2020 is almost here. So it is a good time to reflect on what happened in 2019. Let’s take a look.
Did you know that someone ran the same version of Perch for 8 years?!
On Perch’s 10th anniversary Perch v4 was announced. The announcement detailed some of the up coming changes:
- Improved control panel UI
- Dark mode for control panel
- Cloud backups for regular Perch
- New add-ons directory (to which registered developers can publish their own add-ons)

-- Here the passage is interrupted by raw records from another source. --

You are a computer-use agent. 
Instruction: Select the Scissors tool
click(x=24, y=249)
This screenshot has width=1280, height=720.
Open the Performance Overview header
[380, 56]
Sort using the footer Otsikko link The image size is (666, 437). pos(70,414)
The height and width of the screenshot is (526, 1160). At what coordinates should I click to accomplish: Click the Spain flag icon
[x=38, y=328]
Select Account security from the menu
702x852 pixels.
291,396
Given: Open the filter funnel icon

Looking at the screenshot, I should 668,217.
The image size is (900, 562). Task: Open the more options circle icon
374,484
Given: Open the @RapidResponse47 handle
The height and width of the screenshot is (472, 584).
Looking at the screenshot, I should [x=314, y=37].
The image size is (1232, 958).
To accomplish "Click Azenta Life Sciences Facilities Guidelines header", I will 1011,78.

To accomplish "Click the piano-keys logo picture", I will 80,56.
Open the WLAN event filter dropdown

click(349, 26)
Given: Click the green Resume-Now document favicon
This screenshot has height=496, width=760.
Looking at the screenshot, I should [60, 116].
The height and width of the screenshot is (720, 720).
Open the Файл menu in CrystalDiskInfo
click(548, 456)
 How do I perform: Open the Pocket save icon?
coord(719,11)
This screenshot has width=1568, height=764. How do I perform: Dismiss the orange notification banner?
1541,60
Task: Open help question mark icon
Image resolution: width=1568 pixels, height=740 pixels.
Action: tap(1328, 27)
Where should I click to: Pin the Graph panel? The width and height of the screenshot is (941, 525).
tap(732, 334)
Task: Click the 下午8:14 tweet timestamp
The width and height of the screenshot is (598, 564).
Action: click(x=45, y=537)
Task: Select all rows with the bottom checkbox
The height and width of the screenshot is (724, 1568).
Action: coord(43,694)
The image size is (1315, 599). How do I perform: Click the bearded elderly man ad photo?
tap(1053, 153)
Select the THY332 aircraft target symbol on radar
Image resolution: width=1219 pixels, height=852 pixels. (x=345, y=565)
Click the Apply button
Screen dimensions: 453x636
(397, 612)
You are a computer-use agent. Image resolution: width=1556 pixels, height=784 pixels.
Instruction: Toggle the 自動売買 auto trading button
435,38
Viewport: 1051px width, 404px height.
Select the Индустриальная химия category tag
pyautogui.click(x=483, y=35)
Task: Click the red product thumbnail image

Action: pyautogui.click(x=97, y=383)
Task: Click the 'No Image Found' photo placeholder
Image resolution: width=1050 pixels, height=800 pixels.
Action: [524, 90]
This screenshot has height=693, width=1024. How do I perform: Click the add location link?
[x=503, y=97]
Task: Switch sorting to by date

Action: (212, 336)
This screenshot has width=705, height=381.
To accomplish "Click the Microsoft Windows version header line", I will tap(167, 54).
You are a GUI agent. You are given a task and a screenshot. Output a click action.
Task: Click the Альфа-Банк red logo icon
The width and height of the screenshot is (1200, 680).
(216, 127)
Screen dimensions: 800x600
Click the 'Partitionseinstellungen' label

- Open-source docs (see it on GitHub)
Throughout the year the activity on the community forum suggested some additional changes we may see in v4, though not officially announced:
- Drew posted a poll and when questioned about it his response indicated the he was working on improving the way add-ons are developed
- potentially a better way to manage routes
- possibly better indexing for Collection items
- a better more developer-friendly way to manage Collections
- perhaps some changes to revisions
- built-in paired tag parser for template handlers
The v4 announcement also explained how the current license model has become unsustainable and a new license model was proposed. Many developers in the community were excited by this announcement because it indicated that Drew/Rachel would be able to focus more on Perch again. However, not all customers were happy to hear about it. Nonetheless, it is only a matter of time until we get v4.
There is a discussion thread on the forum about this subject.
It is always great to see developers and agencies sharing their Perch knowledge and workflows. Here are some Perch articles from 2019:
- Using Perch as our CMS - by Root Studio
- Perch Apps: Adding functionality to your site - by Root Studio
- WordPress plugins, who needs them? - by Root Studio
- Installing Craft CMS, Statamic and Perch Runway on Laravel Valet - by Scott Gruber
- Laravel Mix, minus the Laravel? - by Jordin Brown
- Configuring PerchCMS with PHP dotenv - by Jordin Brown
- Keeping it clean and tidy with multilingual Perch builds - by Simon Kelly (chopperoon)
- The benefits of choosing Perch CMS against WordPress as your website’s content management system - by Márton Lente
In 2019, I only published 12 blog posts. A single post per month on average. It was fewer than my goal for the year, but I am happy with number of posts I have published particularly when I take my increased workload this year.
I have open-sourced a number of Perch add-ons in 2019 including:
The goal is not quantity, but purpose. Some of the add-ons I open-source are there to fill a gap such as the UI Loader app and the Collection field type. I would be happy to retire these if v4 tackles the problems these add-ons solve.
I don’t think I will continue maintaining Pipit Catalog, the first open-source Perch app I released. I may make it v4-compatible when Perch v4 comes out, but that would be the end of it.
The control panel features need to be available natively in Perch Shop to give store admins a seamless user-friendly experience. Pipit Catalog was intended to be a temporary solution from the very start. It’s been around for 2 years now. It has done its job.
According to Google Analytics the grabapipit.com website in 2019 had:
- 2,844 users
- 4,659 sessions
- 11,687 page views
The majority of the traffic is coming from the UK, followed by the US. There’s also a lot of traffic coming from Germany, Australia, Netherlands, Spain, Canada and India.
I’ve been using Google Analytics on grabapipit.com, but it is time to switch to the privacy-focused Fathom Analytics.
I’m working on redesigning grabapipit.com. Given the number of blog posts and the fact that most of visitors come to the site for the blog, one of the main goals of the redesign is to make searching the blog posts easier. There are other things I would like this redesign to address, but I’ll be sharing these with you later.